Table 1 Chemical composition of AA6061 alloy (mass fraction, %)

Table 2 Properties of AA6061 alloy

Table 3 Properties of SiC particle

The temperature of the furnace was gradually lowered until the melt reached a temperature in the liquid-solid state (corresponding to 20% solid fraction) while stirring was continued. The casting was obtained by pouring composite slurry into steel die placed below the furnace. A continuous purge of nitrogen gas was used inside and outside of the crucible to minimize the oxidation of molten aluminum. After casting, the specimens were annealed at 530 °C for 2 h, machined to samples of 150 mm length, 50 mm width and 10 mm thickness and cold rolled to different final reduction.

The cold rolled composites were characterized by wear testing. Dry sliding wear tests were carried out using pin-on-disc type wear tester at sliding velocity of 0.3 m/s within a load range of 10 to 40 N. Figure 1 shows the schematic diagram of the abrasion wear test. The disk was made of the steel hardened up to HRC 63 with a diameter of 50 mm and a thickness of 10 mm. The pin dimensions were 6 mm in diameter and 25 mm in length. The wear rates were calculated from the slope of mass loss versus sliding distance curves determined at several applied load levels within the range of 10 to 40 N. The wear rates measured in mass units were then converted to volumetric wear rates.

Fig. 1 Schematic diagram of abrasion wear test

The experimental density of the composites was obtained by the Archimedes method of weighing composites first in air and then in water, while the theoretical density was calculated using the mixture rule according to the volume fraction of the SiC particles.

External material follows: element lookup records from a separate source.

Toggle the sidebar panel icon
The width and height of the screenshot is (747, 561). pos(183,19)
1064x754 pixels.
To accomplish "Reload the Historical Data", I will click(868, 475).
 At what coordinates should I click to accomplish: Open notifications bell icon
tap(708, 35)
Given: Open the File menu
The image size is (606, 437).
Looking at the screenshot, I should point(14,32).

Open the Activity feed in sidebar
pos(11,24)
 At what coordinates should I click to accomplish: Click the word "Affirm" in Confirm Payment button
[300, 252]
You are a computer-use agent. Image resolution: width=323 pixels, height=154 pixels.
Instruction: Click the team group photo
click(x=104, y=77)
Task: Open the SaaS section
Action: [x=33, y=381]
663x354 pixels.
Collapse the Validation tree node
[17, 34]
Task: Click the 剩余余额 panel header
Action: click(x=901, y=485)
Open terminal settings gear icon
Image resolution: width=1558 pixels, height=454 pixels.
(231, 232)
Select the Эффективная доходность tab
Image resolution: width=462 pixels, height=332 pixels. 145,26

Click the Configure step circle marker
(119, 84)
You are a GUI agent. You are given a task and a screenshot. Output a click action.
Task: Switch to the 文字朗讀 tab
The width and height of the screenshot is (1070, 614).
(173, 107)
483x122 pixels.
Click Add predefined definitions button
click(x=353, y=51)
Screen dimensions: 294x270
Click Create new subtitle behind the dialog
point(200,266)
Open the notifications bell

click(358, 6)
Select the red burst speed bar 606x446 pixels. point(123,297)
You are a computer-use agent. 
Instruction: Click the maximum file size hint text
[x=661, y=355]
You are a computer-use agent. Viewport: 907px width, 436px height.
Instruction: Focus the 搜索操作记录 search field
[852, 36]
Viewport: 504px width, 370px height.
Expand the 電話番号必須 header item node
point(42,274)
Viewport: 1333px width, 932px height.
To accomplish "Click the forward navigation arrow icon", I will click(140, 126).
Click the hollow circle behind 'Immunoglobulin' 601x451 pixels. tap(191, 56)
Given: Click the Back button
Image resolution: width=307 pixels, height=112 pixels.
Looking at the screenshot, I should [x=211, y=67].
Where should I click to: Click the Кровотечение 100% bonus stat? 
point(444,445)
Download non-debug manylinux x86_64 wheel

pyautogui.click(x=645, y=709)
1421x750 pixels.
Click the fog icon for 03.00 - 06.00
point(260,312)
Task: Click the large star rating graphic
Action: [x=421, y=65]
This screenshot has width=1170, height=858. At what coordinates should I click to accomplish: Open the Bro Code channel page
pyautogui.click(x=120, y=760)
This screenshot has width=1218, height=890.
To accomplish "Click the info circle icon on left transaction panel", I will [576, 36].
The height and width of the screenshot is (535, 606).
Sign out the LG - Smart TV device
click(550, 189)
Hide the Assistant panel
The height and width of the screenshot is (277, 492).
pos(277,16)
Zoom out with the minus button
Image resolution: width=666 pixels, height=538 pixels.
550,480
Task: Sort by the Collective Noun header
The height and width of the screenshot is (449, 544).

Metallographic samples were prepared using standard metallographic techniques, etched with standard aluminum etching solutions and examined by a optical microscope to determine the distribution of the SiC particles. The volume fraction of SiC particles was measured by means of an image analysis system attached to the microscope.

3 Results and discussion

The sliding wear of the composite is a complex process involving not only mechanical but also thermal and chemical interactions between two surfaces in contact. The wear resistance of composite materials is of our present interest because of their potential tribological characteristics that are very well applicable in automobile such as IC engines components, brake disc [25,26]. Figure 2 shows the wear rate of Al-SiC composites with different volume fractions of SiC during wear test at an applied load of 10 N. The addition of reinforcement improves the critical transition values of applied load and wear resistance compared with the corresponding matrix alloy. However, the increase of volume fraction of SiC can also provoke clustering of the particles during the fabrication of the composite. The strength of particles/matrix interface is very important parameter since interfaces could be relatively weak due to interfacial reaction and poor wettability. If the reinforcement is well bonded to the matrix, the wear resistance of composite increases continuously with increasing the volume fraction of reinforcement. In contrast, if the reinforcement is not well bonded to the matrix, the wear resistance of the composite increases up to a critical amount of the reinforcement and thereafter starts to decrease [27,28]. It is noted in Fig. 2 that the wear rate of the unreinforced alloy is higher than that of the composites. The lowest value of mass loss in wear test is distinct for Al-15%SiC and the highest mass loss in wear test is for bare Al alloy. Although the rate of change for the composites is smaller than that of the matrix, the wear rates of the matrix and the composites decrease with the sliding distance increasing. It is clear that the unreinforced matrix alloys wear more rapidly than the reinforced composite materials [22-24].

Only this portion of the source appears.